Diabetes can harm blood vessels and nerves
The hormones are to blame. For instance, a testosterone deficiency is a hormone produced in the testicles (testicles). This is out of the ordinary. However, a prior brain injury is one reason for testosterone deficit worth emphasizing. The pituitary gland in your brain may occasionally be affected by a condition in your skull. The testicles create testosterone in response to a hormone produced by the pituitary gland. As a result, even if it may not seem like it, a past head injury might lead to ED. Libido and mood swings may also be signs of low testosterone.
Damage to the nerves that supply the penis. For instance, a spinal injury after surgery on neighboring tissues, a pelvic fracture, genital irradiation, etc. One of the unwanted effects of some drugs. Beta-blockers such as propranolol, cimetidine, and other “water pills” (diuretics) are among the most often prescribed medications. This condition may be caused by many other less well-known drugs.
Drug and alcohol misuse
Cycling. Long-distance cycling may cause Erectile Dysfunction. Sitting in the saddle for an extended period puts pressure on the nerves leading to the penis, which is most likely to blame. After driving, nerve function may be compromised as a result. Excessive venous blood loss from the penis (venous leakage). Many different penile problems may lead to this.

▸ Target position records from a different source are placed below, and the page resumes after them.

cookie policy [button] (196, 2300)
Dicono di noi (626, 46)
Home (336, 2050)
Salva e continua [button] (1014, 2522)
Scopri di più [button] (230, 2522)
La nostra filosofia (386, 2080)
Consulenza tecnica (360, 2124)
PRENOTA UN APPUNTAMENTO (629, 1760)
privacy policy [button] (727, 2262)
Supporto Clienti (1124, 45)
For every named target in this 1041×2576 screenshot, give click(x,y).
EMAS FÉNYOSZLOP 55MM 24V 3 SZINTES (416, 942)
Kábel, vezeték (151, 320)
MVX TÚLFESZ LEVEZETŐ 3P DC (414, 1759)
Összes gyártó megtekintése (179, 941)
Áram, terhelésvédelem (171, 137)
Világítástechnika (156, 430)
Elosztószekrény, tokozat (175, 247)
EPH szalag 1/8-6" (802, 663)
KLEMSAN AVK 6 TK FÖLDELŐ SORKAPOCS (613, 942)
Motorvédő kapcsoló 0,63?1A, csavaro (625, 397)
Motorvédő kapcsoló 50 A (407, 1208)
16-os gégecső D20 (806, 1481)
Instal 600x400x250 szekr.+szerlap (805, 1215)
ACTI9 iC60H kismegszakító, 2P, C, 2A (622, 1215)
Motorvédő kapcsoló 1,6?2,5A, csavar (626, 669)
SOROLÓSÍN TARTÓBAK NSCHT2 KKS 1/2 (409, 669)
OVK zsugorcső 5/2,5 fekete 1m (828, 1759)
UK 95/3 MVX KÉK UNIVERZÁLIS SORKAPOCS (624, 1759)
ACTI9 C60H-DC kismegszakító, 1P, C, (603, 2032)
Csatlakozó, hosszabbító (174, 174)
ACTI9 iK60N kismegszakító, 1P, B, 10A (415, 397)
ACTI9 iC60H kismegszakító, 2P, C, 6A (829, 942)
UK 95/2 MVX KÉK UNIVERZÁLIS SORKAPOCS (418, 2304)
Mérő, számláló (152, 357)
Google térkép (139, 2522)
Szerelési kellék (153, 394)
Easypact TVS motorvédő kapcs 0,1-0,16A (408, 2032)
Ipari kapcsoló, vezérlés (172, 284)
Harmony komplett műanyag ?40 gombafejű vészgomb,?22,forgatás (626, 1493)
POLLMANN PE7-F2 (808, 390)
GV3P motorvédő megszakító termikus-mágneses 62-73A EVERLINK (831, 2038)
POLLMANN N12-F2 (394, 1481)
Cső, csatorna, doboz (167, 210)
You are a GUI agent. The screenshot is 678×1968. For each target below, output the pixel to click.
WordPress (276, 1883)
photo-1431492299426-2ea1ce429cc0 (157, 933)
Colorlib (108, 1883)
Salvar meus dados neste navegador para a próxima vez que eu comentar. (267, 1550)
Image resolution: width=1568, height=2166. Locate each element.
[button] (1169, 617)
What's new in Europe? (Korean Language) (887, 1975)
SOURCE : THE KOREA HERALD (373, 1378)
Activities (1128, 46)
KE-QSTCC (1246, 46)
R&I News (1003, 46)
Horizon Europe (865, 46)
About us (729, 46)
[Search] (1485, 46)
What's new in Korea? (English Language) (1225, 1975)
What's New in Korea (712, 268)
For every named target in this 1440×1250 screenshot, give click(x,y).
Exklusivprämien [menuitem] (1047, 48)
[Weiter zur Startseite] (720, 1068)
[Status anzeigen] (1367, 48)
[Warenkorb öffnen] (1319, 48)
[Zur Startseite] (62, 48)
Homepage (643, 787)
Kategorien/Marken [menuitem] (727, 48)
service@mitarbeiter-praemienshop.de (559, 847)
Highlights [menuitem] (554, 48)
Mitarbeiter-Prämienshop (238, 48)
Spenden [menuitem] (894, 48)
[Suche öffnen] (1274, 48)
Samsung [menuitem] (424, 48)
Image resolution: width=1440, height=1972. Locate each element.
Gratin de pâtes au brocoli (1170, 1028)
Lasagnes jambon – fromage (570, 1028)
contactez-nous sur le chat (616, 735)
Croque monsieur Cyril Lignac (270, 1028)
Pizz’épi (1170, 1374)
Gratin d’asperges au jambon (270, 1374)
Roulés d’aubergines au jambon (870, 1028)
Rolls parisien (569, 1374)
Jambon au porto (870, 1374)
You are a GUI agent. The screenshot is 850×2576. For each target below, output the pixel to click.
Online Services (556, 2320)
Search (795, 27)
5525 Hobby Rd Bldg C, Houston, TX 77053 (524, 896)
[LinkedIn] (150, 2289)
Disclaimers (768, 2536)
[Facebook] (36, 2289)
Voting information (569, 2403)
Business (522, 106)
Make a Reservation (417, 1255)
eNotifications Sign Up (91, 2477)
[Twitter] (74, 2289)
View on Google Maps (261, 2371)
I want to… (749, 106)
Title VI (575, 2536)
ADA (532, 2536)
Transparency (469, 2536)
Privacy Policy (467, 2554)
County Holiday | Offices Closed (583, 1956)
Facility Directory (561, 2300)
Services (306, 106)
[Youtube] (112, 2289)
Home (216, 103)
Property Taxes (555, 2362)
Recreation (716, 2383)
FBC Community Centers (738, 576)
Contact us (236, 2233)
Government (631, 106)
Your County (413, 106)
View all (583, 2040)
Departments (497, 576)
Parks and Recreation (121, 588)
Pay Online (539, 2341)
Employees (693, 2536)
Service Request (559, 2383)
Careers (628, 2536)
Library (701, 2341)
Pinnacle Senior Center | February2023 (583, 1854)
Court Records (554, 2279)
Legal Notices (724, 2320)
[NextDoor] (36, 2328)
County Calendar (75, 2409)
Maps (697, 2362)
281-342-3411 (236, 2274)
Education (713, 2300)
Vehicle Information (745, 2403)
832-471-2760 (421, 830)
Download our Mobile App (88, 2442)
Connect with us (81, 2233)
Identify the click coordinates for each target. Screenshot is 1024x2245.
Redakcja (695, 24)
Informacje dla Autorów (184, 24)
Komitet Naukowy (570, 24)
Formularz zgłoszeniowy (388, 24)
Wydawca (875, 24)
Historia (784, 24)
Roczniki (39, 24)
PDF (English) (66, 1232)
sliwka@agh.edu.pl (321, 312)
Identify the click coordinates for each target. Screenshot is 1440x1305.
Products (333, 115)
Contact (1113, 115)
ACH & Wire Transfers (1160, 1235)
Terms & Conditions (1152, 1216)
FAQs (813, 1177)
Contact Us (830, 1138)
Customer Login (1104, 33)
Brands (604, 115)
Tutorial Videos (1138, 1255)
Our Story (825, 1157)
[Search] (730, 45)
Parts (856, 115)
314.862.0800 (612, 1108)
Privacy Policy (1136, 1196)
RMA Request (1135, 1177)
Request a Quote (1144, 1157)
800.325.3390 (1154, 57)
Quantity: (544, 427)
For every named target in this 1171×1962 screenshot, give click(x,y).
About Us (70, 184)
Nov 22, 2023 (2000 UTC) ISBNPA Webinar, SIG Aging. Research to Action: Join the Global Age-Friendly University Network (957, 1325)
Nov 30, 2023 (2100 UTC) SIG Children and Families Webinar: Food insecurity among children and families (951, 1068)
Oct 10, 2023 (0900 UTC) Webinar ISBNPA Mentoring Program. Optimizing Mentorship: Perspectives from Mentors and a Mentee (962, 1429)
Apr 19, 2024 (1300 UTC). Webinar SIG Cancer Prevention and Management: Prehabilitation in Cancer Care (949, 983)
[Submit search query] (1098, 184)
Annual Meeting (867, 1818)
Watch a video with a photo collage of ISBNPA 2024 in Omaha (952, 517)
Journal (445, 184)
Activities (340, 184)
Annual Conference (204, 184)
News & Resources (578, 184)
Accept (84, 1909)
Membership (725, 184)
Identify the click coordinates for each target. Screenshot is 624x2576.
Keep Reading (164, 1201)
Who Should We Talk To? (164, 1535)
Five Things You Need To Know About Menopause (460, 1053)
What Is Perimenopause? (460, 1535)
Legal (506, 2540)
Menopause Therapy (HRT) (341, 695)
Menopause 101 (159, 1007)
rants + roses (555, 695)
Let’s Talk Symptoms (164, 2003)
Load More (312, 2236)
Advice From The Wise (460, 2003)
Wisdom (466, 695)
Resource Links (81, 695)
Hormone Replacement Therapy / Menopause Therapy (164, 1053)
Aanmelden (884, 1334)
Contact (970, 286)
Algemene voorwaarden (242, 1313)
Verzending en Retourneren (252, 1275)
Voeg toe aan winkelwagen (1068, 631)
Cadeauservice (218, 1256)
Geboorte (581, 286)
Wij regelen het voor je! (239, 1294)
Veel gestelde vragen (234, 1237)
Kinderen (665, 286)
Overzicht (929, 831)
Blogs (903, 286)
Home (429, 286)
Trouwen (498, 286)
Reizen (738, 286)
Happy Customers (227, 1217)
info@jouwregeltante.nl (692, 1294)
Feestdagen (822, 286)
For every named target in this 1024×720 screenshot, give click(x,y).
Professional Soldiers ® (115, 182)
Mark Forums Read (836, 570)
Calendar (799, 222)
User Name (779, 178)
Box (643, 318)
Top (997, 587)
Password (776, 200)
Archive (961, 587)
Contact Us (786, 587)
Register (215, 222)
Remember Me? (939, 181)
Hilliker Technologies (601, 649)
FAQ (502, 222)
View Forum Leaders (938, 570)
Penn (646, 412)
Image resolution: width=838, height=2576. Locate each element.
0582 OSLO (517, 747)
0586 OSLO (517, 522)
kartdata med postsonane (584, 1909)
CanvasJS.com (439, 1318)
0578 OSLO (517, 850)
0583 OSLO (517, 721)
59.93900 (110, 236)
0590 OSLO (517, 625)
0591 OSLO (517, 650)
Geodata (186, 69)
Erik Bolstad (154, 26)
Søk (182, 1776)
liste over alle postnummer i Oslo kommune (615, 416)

In most situations, for physical reasons (apart from accident or surgery), ED develops gradually. The problem of Erectile Dysfunction might worsen with time, even if it’s just sporadic or partial. You’ll likely still have a normal sex desire if you’re suffering from ED because of a physical reason. Low self-esteem, anxiety, and sadness are side effects of ED. When people have negative responses to ED, it might exacerbate the condition.
Following medicines are best for ED Treatment
What is the treatment for Erectile Dysfunction?
Treatment options for Erectile Dysfunction include:
- Medicines are used orally
- Sex therapy is the practice of treating a person sexually
- Injections of the penis
- Vacuum systems
- Intraurethral drugs
- Aesthetic Procedures (penile implant)
All have their advantages and disadvantages. Your doctor can help you determine the best course of action. The first treatment step is finding the root cause of an Erectile Dysfunction. Then, the proper therapy may be started. A man may restore normal sexual function through various non-surgical and surgical procedures.